◆ **What to do**
If a line of the data below contains the string "December", copy it into your answer.

Segment Start: Source material

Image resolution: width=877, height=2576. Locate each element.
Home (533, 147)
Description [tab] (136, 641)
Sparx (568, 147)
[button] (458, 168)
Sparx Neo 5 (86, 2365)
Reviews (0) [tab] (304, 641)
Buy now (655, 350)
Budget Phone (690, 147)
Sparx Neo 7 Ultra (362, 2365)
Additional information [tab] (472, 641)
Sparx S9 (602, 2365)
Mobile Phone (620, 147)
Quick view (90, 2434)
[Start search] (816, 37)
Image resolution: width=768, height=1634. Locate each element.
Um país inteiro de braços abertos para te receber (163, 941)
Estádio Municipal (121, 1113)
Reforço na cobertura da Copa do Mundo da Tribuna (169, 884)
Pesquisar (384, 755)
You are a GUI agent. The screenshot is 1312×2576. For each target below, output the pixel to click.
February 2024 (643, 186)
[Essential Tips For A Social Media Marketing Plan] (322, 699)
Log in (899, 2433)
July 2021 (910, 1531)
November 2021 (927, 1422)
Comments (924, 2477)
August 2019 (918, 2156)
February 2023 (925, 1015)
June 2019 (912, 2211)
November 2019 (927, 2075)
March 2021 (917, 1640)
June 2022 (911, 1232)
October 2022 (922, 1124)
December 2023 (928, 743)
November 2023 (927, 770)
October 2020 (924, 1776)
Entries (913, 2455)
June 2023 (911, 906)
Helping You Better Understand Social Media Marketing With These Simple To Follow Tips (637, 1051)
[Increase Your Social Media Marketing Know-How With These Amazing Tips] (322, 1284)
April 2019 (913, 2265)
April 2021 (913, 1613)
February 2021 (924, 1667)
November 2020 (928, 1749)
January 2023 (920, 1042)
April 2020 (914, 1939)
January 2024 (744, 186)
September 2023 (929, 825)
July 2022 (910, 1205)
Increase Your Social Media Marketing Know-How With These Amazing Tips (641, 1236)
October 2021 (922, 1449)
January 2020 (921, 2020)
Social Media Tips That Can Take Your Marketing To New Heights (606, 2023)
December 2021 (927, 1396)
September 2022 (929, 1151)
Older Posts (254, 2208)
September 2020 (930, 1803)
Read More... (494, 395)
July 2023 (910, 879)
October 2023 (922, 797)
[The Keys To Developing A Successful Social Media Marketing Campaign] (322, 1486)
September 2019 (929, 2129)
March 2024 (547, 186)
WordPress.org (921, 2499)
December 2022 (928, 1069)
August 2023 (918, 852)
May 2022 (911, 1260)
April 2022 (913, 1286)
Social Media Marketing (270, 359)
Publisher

Segment End: Source material

◆ **Exercise result**
December 2023 (928, 743)
December 2021 (927, 1396)
December 2022 (928, 1069)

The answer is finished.